The Construction of a Korean Pre-Trained Model and an Enhanced Application on Sentiment Analysis

Abstract: Recently, as interest in the Bidirectional Encoder Representations from Transformers (BERT) model has increased, many studies have also been actively conducted in Natural Language Processing based on the model. Such sentence-level contextualized embedding models are generally known to capture and model lexical, syntactic, and semantic information in sentences during training. Therefore, such models, including ELMo, GPT, and BERT, function as a universal model that can impressively perform a wide range of NLP tasks.
This study proposes a monolingual BERT model trained based on Korean texts. The first released BERT model that can handle the Korean language was Google Researchs multilingual BERT (M-BERT), which was constructed with training data and a vocabulary composed of 104 languages, including Korean and English, and can handle the text of any language contained in the single model. However, despite the advantages of multilingualism, this model does not fully reflect each languages characteristics, so that its text processing performance in each language is lower than that of a monolingual model. While mitigating those shortcomings, we built monolingual models using the training data and a vocabulary organized to better capture Korean texts linguistic knowledge.
Therefore, in this study, a model named KR-BERT was built using training data composed of Korean Wikipedia text and news articles, and was released through GitHub so that it could be used for processing Korean texts. Additionally, we trained a KR-BERT-MEDIUM model based on expanded data by adding comments and legal texts to the training data of KR-BERT. Each model used a list of tokens composed mainly of Hangul characters as its vocabulary, organized using WordPiece algorithms based on the corresponding training data. These models reported competent performances in various Korean NLP tasks such as Named Entity Recognition, Question Answering, Semantic Textual Similarity, and Sentiment Analysis.

_DATA BELOW:_
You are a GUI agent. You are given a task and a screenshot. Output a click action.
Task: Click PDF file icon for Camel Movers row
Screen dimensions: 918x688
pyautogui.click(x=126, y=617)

_ABOUT THIS EXERCISE:_
Extend the abstract on building a Korean pre-trained BERT model, picking up right after its final sentence.

_FINAL ANSWER:_
In addition, we added sentiment features to the BERT model to specialize it to better function in sentiment analysis. We constructed a sentiment-combined model including sentiment features, where the features consist of polarity and intensity values assigned to each token in the training data corresponding to that of Korean Sentiment Analysis Corpus (KOSAC). The sentiment features assigned to each token compose polarity and intensity embeddings and are infused to the basic BERT input embeddings. The sentiment-combined model is constructed by training the BERT model with these embeddings.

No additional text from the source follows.